▶ _What you need to do_
Set down every entry once more, exactly as it appears.

▶ _Source data_
Start of Block
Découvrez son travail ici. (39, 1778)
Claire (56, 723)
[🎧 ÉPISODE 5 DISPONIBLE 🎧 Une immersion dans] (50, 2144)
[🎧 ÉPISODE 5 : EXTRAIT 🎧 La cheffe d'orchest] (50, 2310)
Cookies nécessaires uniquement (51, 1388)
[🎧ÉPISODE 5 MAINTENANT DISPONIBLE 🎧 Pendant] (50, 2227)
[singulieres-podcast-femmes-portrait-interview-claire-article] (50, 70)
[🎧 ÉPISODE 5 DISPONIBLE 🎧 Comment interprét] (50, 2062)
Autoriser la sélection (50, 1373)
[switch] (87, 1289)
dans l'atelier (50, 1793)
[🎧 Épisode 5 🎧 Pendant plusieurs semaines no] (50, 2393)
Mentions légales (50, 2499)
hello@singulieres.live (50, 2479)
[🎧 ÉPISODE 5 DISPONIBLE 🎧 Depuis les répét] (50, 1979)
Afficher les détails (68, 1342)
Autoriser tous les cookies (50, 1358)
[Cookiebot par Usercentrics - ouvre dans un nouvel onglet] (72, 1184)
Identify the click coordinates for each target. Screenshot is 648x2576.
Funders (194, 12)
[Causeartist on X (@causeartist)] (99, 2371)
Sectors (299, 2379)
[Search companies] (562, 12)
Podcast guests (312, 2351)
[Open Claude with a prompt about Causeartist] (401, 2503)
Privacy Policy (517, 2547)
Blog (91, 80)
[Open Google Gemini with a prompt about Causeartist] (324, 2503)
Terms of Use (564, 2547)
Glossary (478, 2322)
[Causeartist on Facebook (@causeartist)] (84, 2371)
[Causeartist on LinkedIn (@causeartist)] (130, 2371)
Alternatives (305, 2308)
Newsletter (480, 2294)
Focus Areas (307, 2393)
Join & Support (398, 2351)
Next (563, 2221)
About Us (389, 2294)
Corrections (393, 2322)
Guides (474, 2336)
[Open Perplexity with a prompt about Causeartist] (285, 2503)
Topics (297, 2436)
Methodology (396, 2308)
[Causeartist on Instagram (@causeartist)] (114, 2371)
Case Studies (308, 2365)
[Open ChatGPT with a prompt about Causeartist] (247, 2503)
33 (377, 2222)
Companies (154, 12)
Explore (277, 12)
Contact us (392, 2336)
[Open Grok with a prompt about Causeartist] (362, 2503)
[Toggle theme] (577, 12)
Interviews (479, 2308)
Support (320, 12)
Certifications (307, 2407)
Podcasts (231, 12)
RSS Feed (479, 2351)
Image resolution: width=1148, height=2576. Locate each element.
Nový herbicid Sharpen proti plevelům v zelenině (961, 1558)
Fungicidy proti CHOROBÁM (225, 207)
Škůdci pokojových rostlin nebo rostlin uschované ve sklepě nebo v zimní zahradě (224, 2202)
End of Block
▶ _Solution to this task_
Découvrez son travail ici. (39, 1778)
Claire (56, 723)
[🎧 ÉPISODE 5 DISPONIBLE 🎧 Une immersion dans] (50, 2144)
[🎧 ÉPISODE 5 : EXTRAIT 🎧 La cheffe d'orchest] (50, 2310)
Cookies nécessaires uniquement (51, 1388)
[🎧ÉPISODE 5 MAINTENANT DISPONIBLE 🎧 Pendant] (50, 2227)
[singulieres-podcast-femmes-portrait-interview-claire-article] (50, 70)
[🎧 ÉPISODE 5 DISPONIBLE 🎧 Comment interprét] (50, 2062)
Autoriser la sélection (50, 1373)
[switch] (87, 1289)
dans l'atelier (50, 1793)
[🎧 Épisode 5 🎧 Pendant plusieurs semaines no] (50, 2393)
Mentions légales (50, 2499)
hello@singulieres.live (50, 2479)
[🎧 ÉPISODE 5 DISPONIBLE 🎧 Depuis les répét] (50, 1979)
Afficher les détails (68, 1342)
Autoriser tous les cookies (50, 1358)
[Cookiebot par Usercentrics - ouvre dans un nouvel onglet] (72, 1184)
Identify the click coordinates for each target. Screenshot is 648x2576.
Funders (194, 12)
[Causeartist on X (@causeartist)] (99, 2371)
Sectors (299, 2379)
[Search companies] (562, 12)
Podcast guests (312, 2351)
[Open Claude with a prompt about Causeartist] (401, 2503)
Privacy Policy (517, 2547)
Blog (91, 80)
[Open Google Gemini with a prompt about Causeartist] (324, 2503)
Terms of Use (564, 2547)
Glossary (478, 2322)
[Causeartist on Facebook (@causeartist)] (84, 2371)
[Causeartist on LinkedIn (@causeartist)] (130, 2371)
Alternatives (305, 2308)
Newsletter (480, 2294)
Focus Areas (307, 2393)
Join & Support (398, 2351)
Next (563, 2221)
About Us (389, 2294)
Corrections (393, 2322)
Guides (474, 2336)
[Open Perplexity with a prompt about Causeartist] (285, 2503)
Topics (297, 2436)
Methodology (396, 2308)
[Causeartist on Instagram (@causeartist)] (114, 2371)
Case Studies (308, 2365)
[Open ChatGPT with a prompt about Causeartist] (247, 2503)
33 (377, 2222)
Companies (154, 12)
Explore (277, 12)
Contact us (392, 2336)
[Open Grok with a prompt about Causeartist] (362, 2503)
[Toggle theme] (577, 12)
Interviews (479, 2308)
Support (320, 12)
Certifications (307, 2407)
Podcasts (231, 12)
RSS Feed (479, 2351)
Image resolution: width=1148, height=2576. Locate each element.
Nový herbicid Sharpen proti plevelům v zelenině (961, 1558)
Fungicidy proti CHOROBÁM (225, 207)
Škůdci pokojových rostlin nebo rostlin uschované ve sklepě nebo v zimní zahradě (224, 2202)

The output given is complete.